Publication Date



Federal appellate judges have recently grappled with an interpretive puzzle that opens a new frontier in the long-running judicial and scholarly debate about statutory interpretation. The landmark but controversial Class Action Fairness Act of 2005 ("CAFA") authorizes immediate appeals from certain jurisdictional decisions by district courts, provided that litigants appeal "not less than 7 days after entry of the order." Although the goal of this provision was to set a seven-day deadline for CAFA appeals, the statutory text does precisely the opposite - it imposes a seven-day waiting period and sets no outer deadline.
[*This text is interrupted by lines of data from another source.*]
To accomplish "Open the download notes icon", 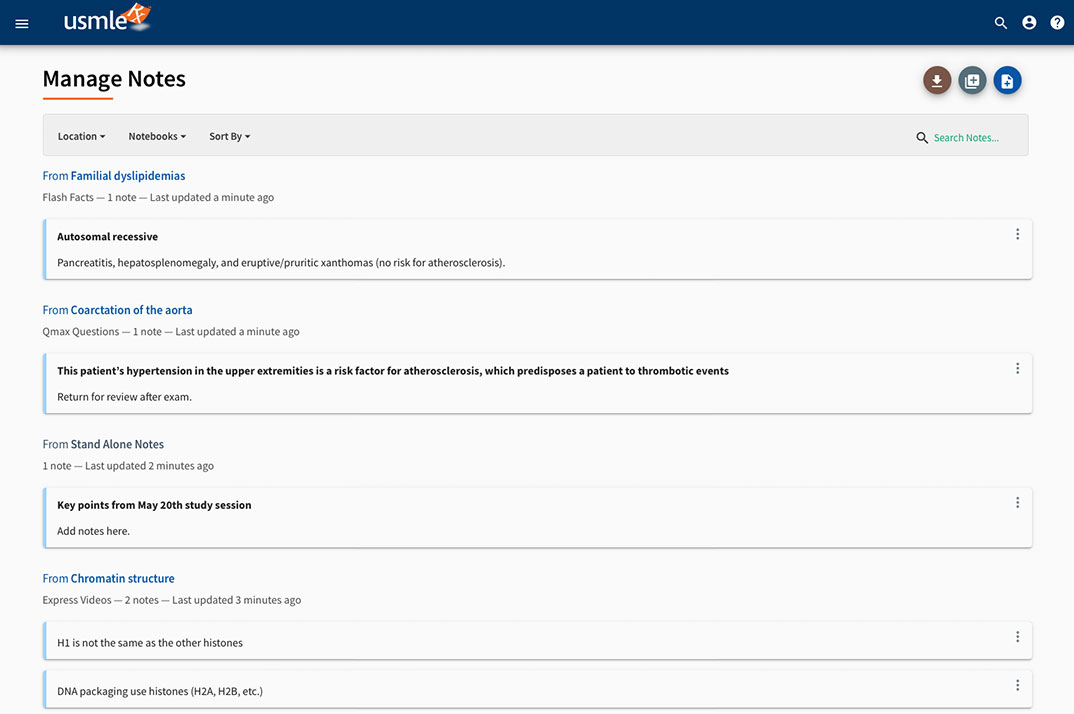I will click(937, 80).
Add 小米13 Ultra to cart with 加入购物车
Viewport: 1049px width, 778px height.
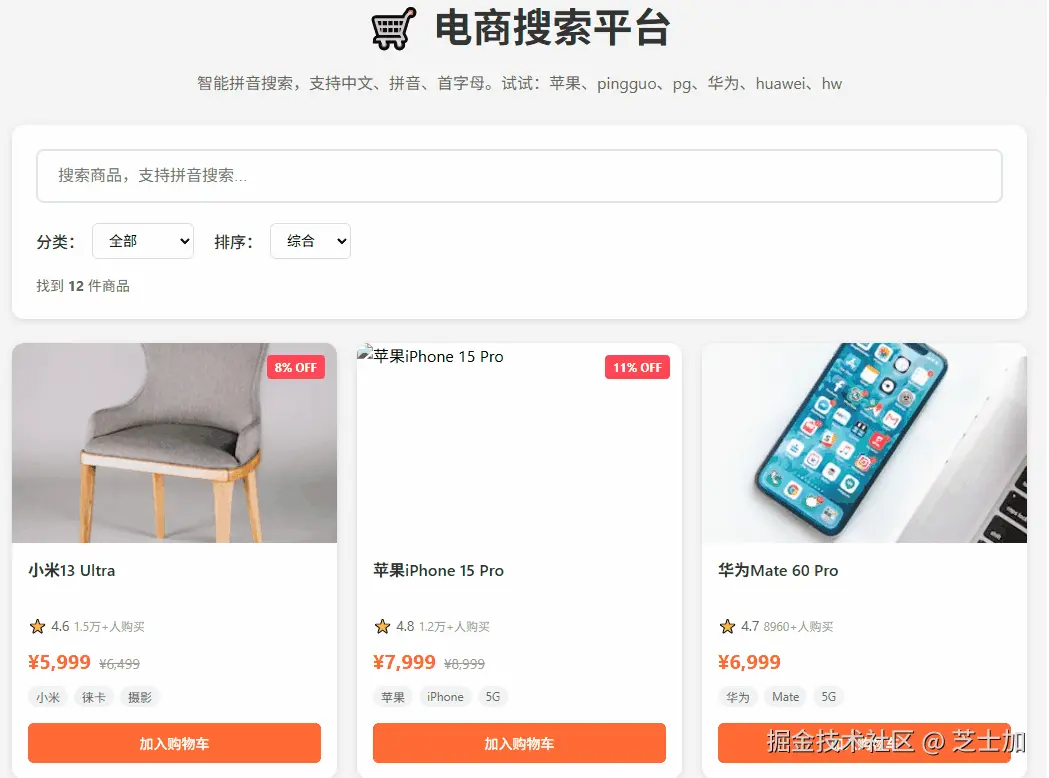(175, 743)
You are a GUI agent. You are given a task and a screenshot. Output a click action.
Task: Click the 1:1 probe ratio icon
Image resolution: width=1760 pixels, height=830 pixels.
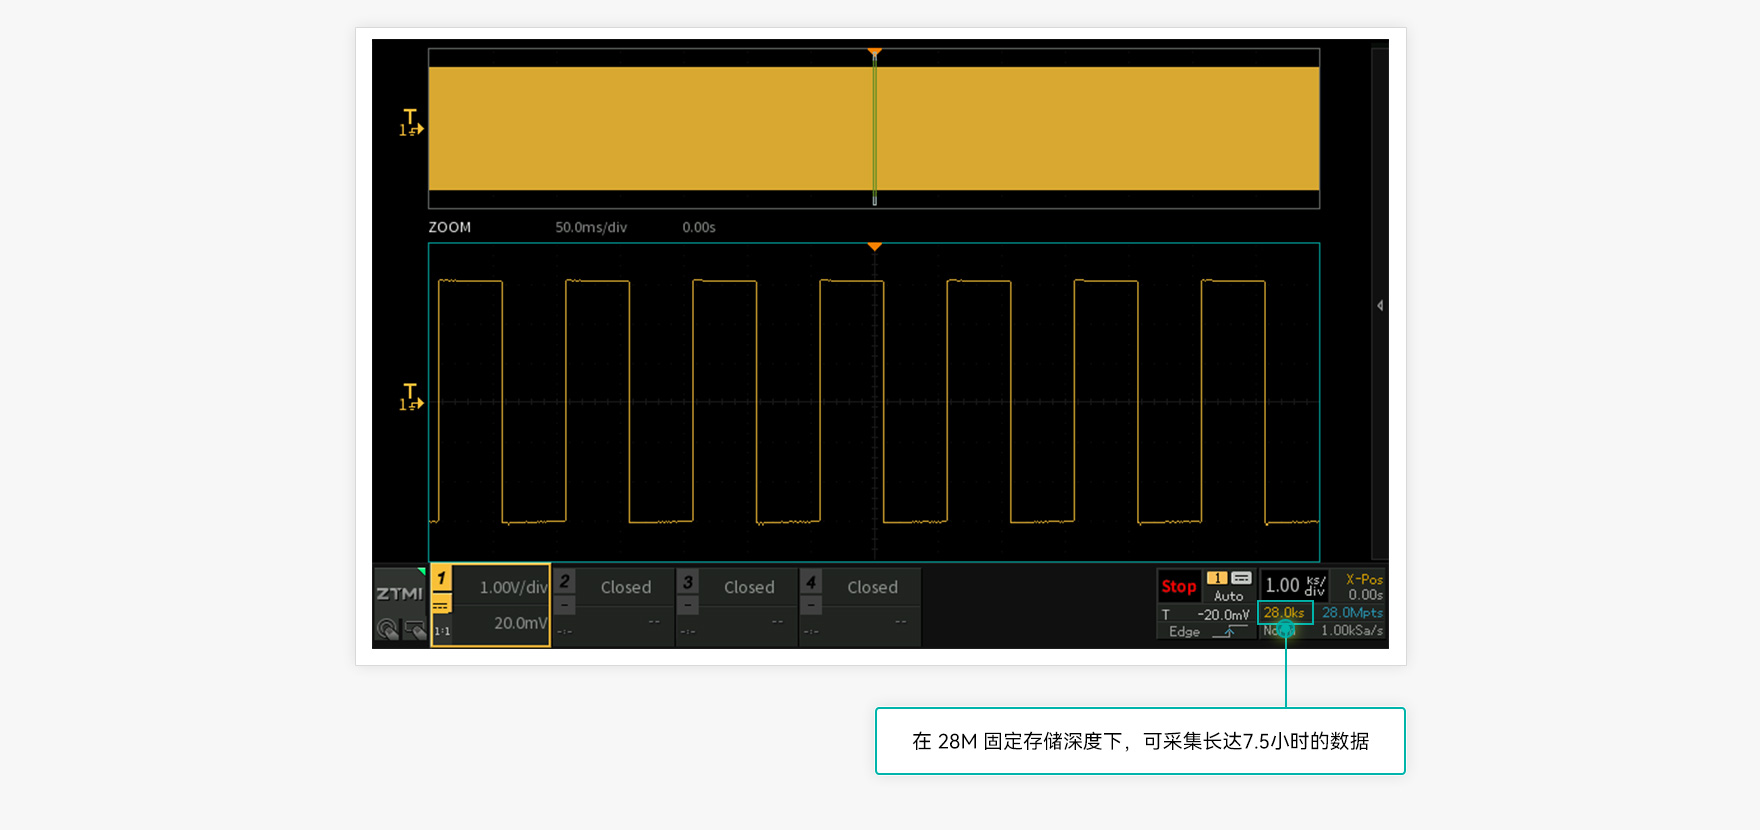pos(441,631)
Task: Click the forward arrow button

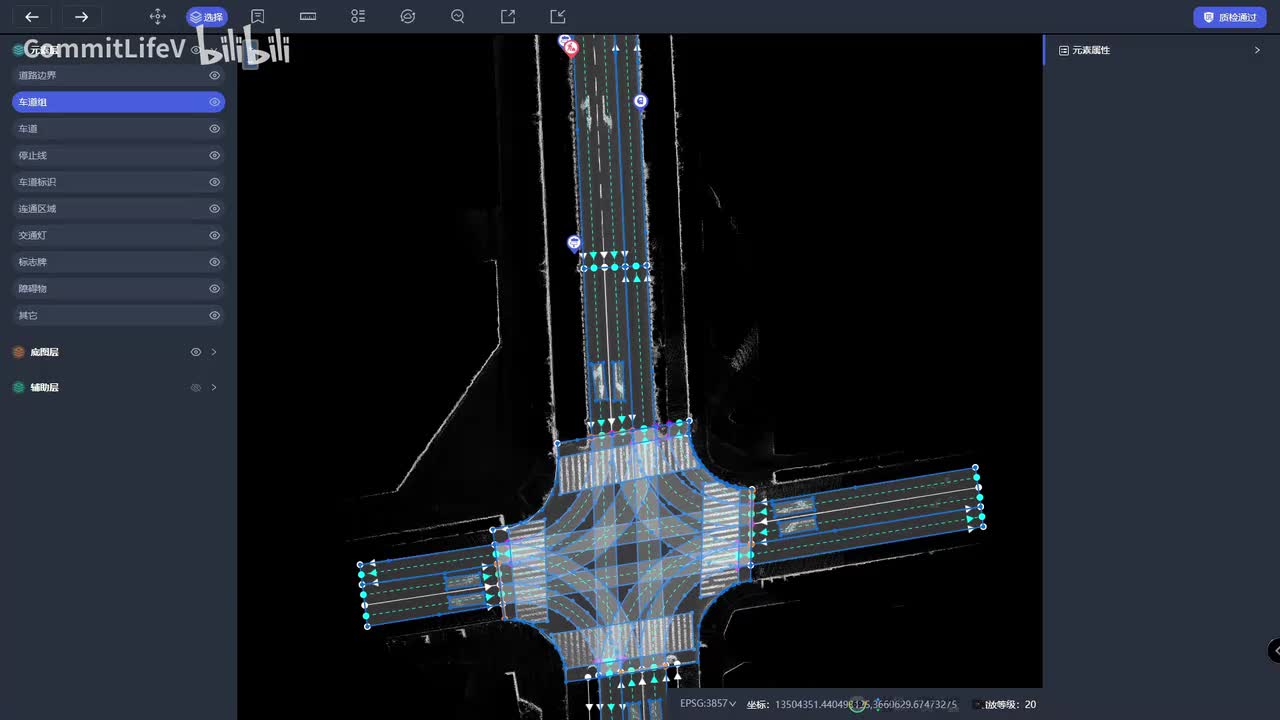Action: pyautogui.click(x=81, y=17)
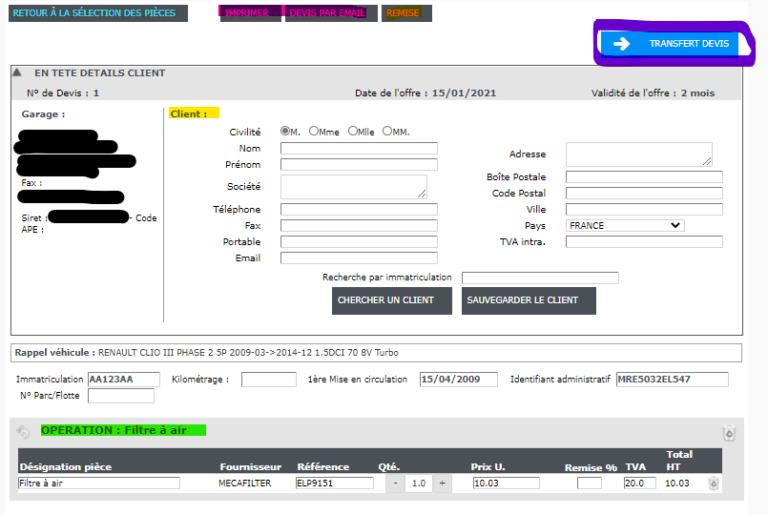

Federal appellate judges have disagreed sharply about whether courts may rewrite CAFA to require an appeal not more than seven days after entry of the order, or whether they must instead heed the statute's text and impose no outer deadline for CAFA appeals. This puzzle upsets many of the assumptions and priorities associated with competing theories of statutory interpretation. Textualists, for example, might question whether CAFA warrants their usual skepticism toward unenacted legislative "intent" because there is overwhelming evidence (from CAFA's structure, its legislative history, and common sense) that Congress meant to impose a seven-day deadline rather than a seven-day waiting period. Intentionalists - who usually tolerate deviations from a statute's ordinary meaning in order to effectuate Congress's purpose - might balk at taking the unparalleled step of reading a federal statute to mean the exact opposite of what it says. This Article proposes a solution to CAFA's dilemma that has eluded courts and commentators to date. Even if one accepts CAFA's plain language, the Federal Rules of Appellate Procedure require litigants to seek an appeal within thirty days. This solution provides a meaningful deadline for CAFA appeals without doing unprecedented violence to the statute's text.